(begin)
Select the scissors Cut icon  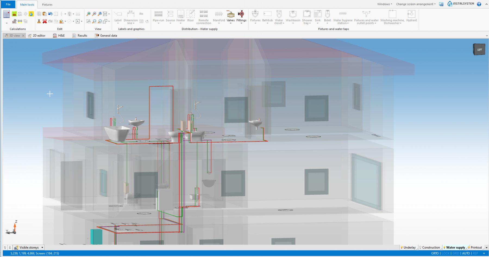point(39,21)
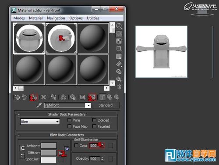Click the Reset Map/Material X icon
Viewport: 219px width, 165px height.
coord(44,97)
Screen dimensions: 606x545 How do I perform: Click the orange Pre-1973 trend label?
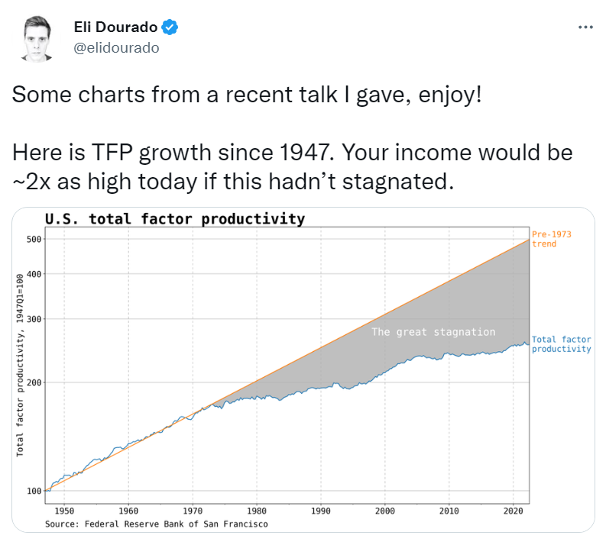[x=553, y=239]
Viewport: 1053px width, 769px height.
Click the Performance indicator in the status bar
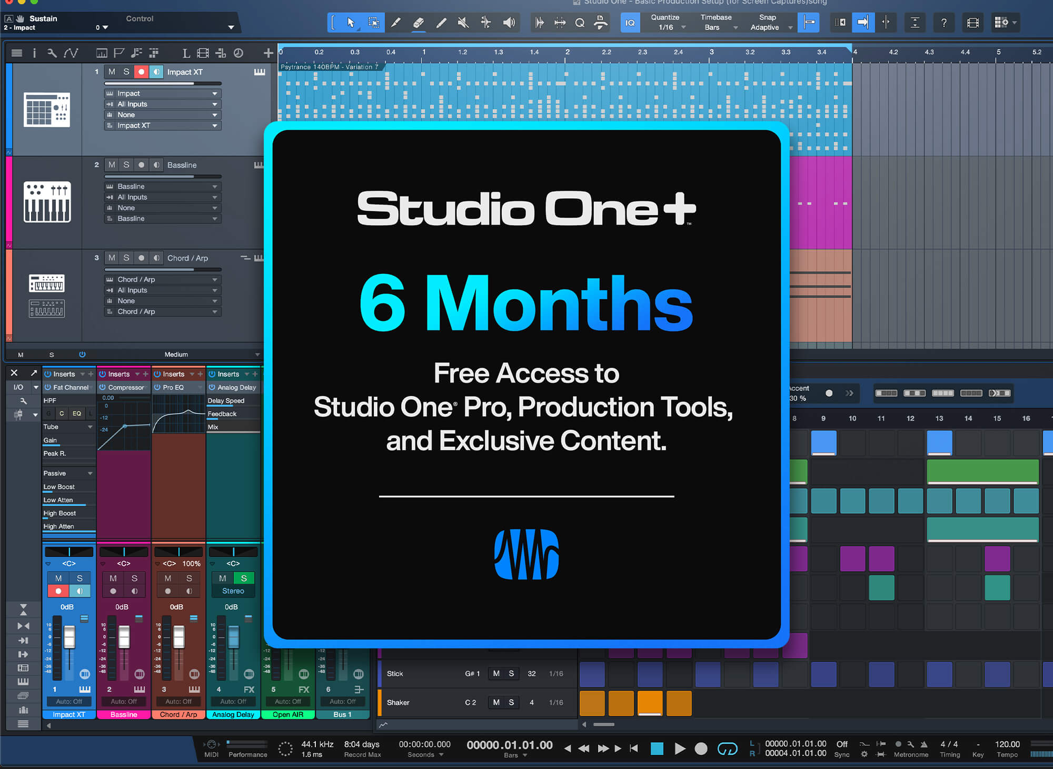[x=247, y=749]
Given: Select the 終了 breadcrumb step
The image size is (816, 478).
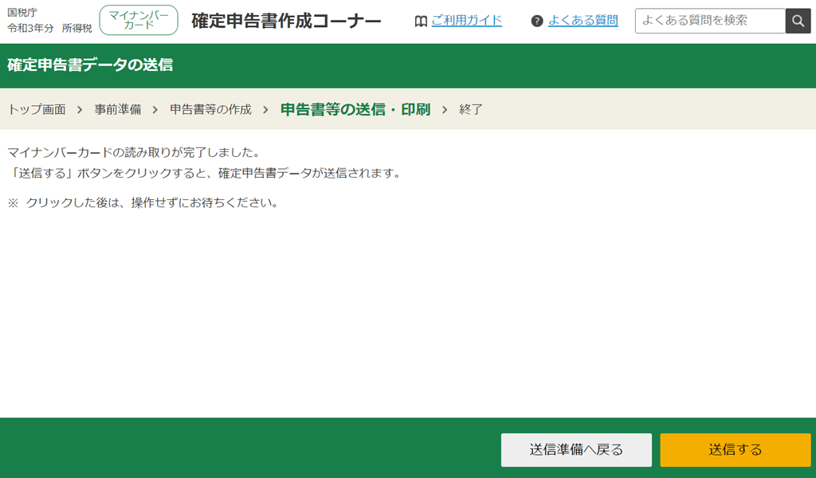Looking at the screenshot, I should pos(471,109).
(end)
■ **Directions**
Rewrite everything from the line containing "Viewport: 1053px width, 769px height." down to the end of the rows above, replacing "status bar" with "taskbar" and keeping everything else the same. Omit the pictures from your answer.

■ **Result for this exercise**
Viewport: 1053px width, 769px height.
Click the Performance indicator in the taskbar
[x=247, y=749]
Given: Select the 終了 breadcrumb step
The image size is (816, 478).
Looking at the screenshot, I should pos(471,109).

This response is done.